“Turkey is going through a difficult and quite significant change,” said Henri Barkey, a public policy expert, former U.S. government official and director of the middle east program at the Woodrow Wilson International Center for Scholars in D.C. to over 150 students, faculty and members of the public on the evening of December 13 in Kane Hall.
Director Reşat Kasaba introduced Barkey, who spoke on “Turkey: A Troubled Country in a Troubled Region.”
Barkey was accused by Turkey’s President Recep Tayyip Erdoğan of helping plot the July 15, 2016 attempted coup in Turkey. Barkey wrote an opinion piece published by The New York Times in September called “Why is Turkey accusing me of a coup?”
Turkey’s political system is shifting
Barkey opened the discussion referencing two big events that happened in Turkey on Saturday, Dec. 10: the downtown bombing in Istanbul that targeted and killed police officers, and the new constitution proposal sent to Parliament by two political parties for a vote.
The proposal, if passed, would bring a radical change to Turkey’s governance as it would shift the country from a parliamentary system to a presidential one that is tailored, he said, for the current President Erdoğan.
In referencing the origins of the Dec. 10 bombing, he named the Kurdish situation as one of the country’s greatest challenges.
He emphasized these two domestic challenges coupled with international challenges.
“Two men have dominated Turkish politics since 1923,” he said, referencing the founder of the Republic of Turkey and former President Mustafa Kemal Atatürk and President Erdoğan.
In comparing similarities and differences between the nationalist and political and economic policies of the two political figures, Barkey noted the recent appearances of attacks by the Turkish press on former President Atatürk, such as calling him a “British agent.”
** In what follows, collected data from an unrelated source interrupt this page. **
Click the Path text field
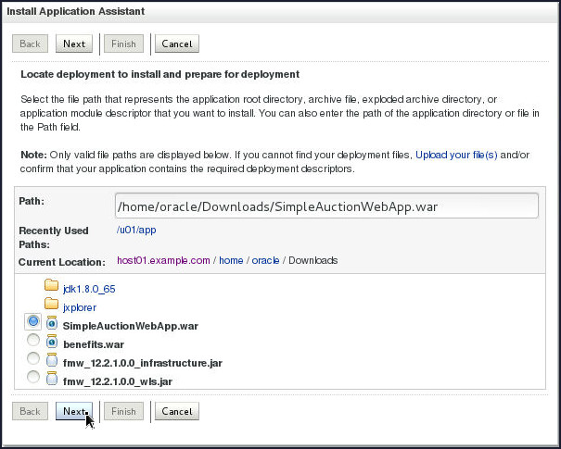325,206
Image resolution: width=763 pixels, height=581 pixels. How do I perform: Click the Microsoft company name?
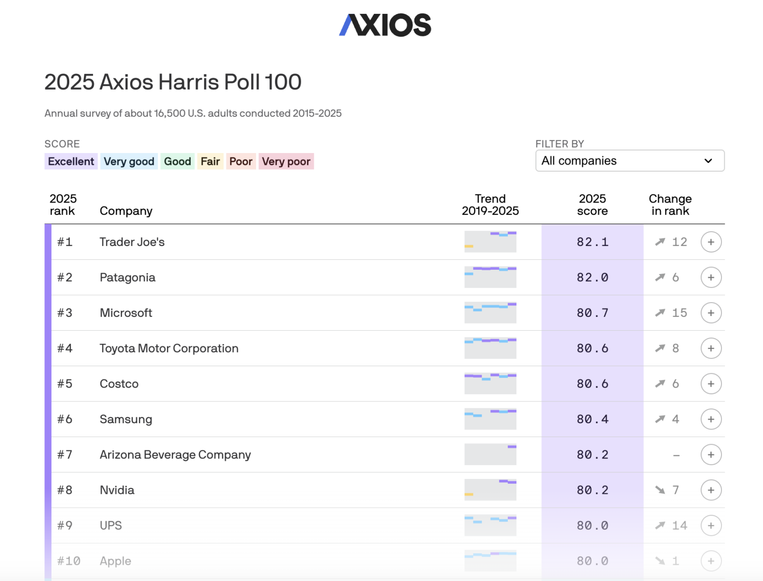(x=126, y=313)
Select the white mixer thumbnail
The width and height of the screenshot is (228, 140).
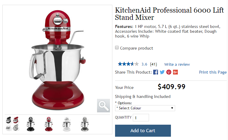click(67, 124)
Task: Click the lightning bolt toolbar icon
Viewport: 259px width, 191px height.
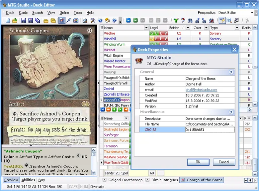Action: pos(69,21)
A power struggle between two former friends
He noted the change in Erdoğan’s presidential reign during his tenure of the last nearly 15 years from one of openness and modernization to one of elimination of senior party members and surrounding himself with a cadre of few he trusts.
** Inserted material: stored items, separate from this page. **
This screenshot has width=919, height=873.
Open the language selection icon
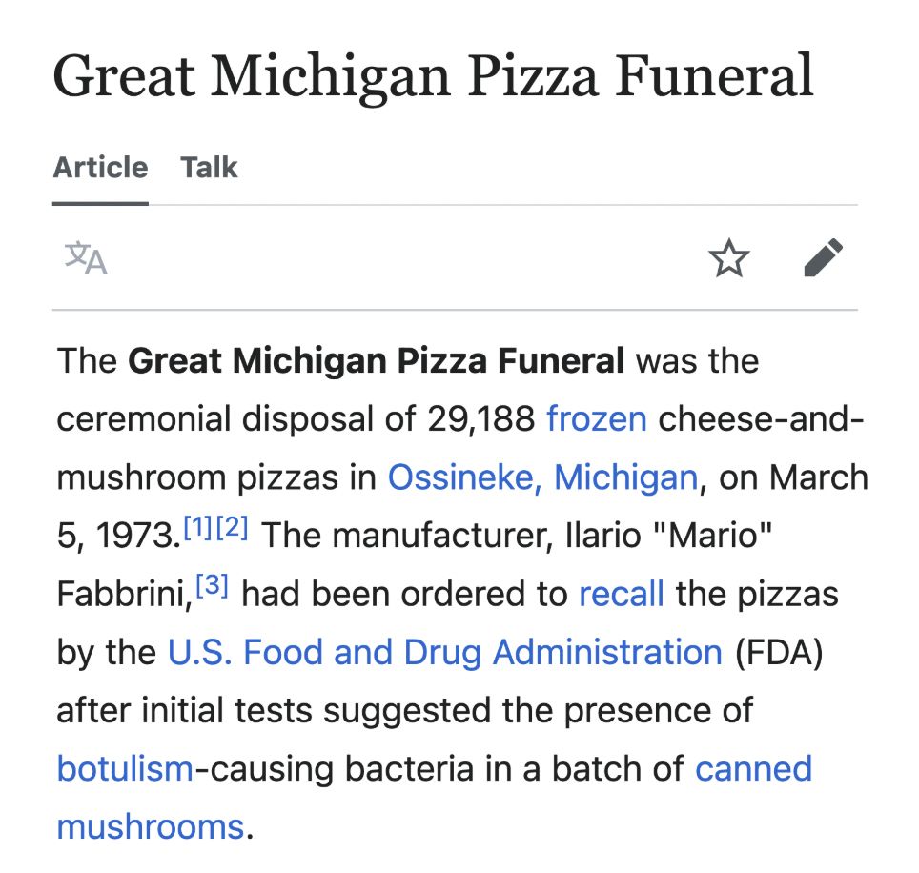(x=86, y=257)
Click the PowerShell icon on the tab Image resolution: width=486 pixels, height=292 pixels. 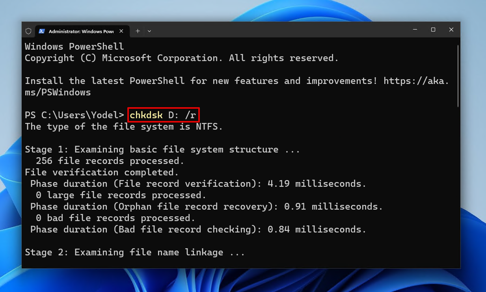click(x=41, y=31)
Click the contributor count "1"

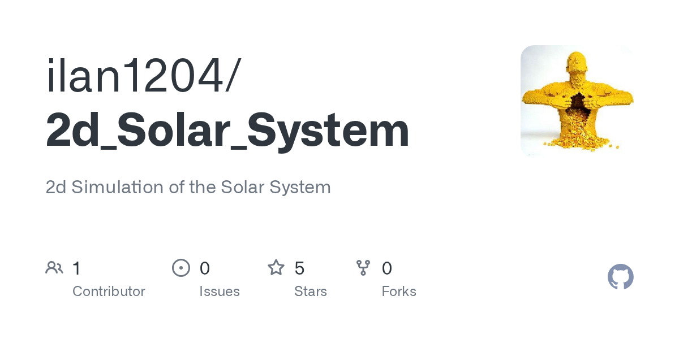[77, 268]
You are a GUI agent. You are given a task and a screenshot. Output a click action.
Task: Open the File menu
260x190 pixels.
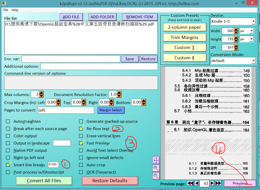pos(6,10)
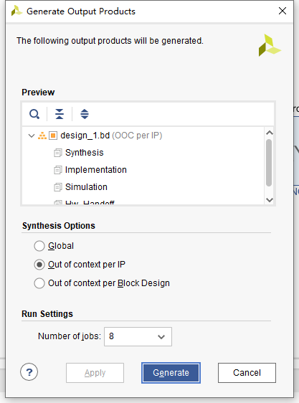Select the Synthesis tree item
The width and height of the screenshot is (299, 403).
(85, 153)
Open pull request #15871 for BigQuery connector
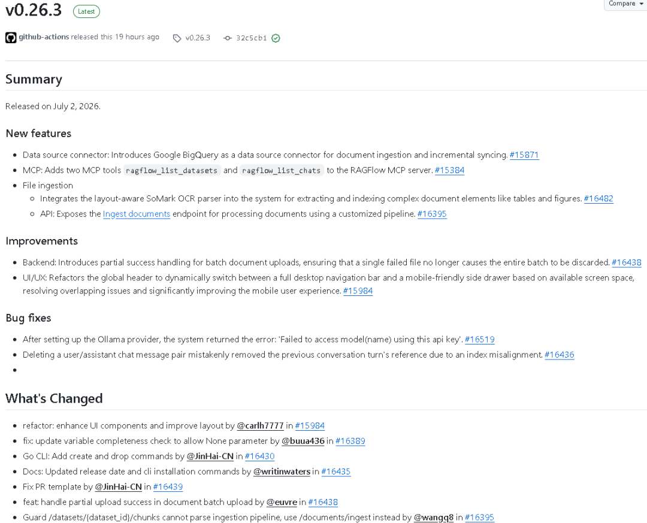Image resolution: width=647 pixels, height=523 pixels. [x=524, y=155]
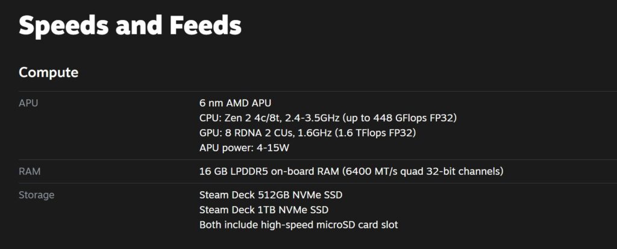617x249 pixels.
Task: Select the RAM row label
Action: [30, 172]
Today’s power struggle in Turkey, Barkey explained, is between President Erdoğan and the one he accuses as plotting a conspiracy against him, Pennsylvania-based Muhammet Fethullah Gülen, who was a former ally prior to 2013.
In 2013, Erdoğan accused Gülen of leading an investigation into corruption in Turkey.
“Since 2013 there has been a ferocious fight for power,” Barkey said about the two men. There is currently a “cleansing of the state” as a result, with the dismissal or imprisonment of over 110,000 bureaucrats, journalists, and academics among others.
President Erdoğan plans to remain in power to 2029, and there is no opposition able to topple him at this juncture, he said. Erdoğan sees himself as the leader of the Muslim world, Barkey emphasized, with the desire to transform Turkey into a regional power.
The role of Syria and Kurds in Turkey’s stability
“One of the biggest surprises of the Syrian crisis has been the emergence of the Syrian Kurds as a major fighting force,” said Barkey. “They turned out to be an offshoot of the PKK [Kurdistan Worker’s Party which comprises Turkish and Iraqi Kurds] and had been trained by — and also in turn helping — Turkish Kurds.”
The Kurdish struggle for independence in Turkey dates back to the 1920s.
President Erdoğan, he said, used to be focused on killing Syrian President Bashar al-Assad. He has since shifted that desire to eliminating the Kurds in Syria.
“The ongoing crisis in Syria has created a dangerous trend in Turkish politics,” Barkey said in conclusion. “If you [read] any pro-Erdoğan newspaper today it says the U.S. is arming the PKK [in the fight against ISIS]. The rhetoric is amazingly anti-American and amazingly anti-West.”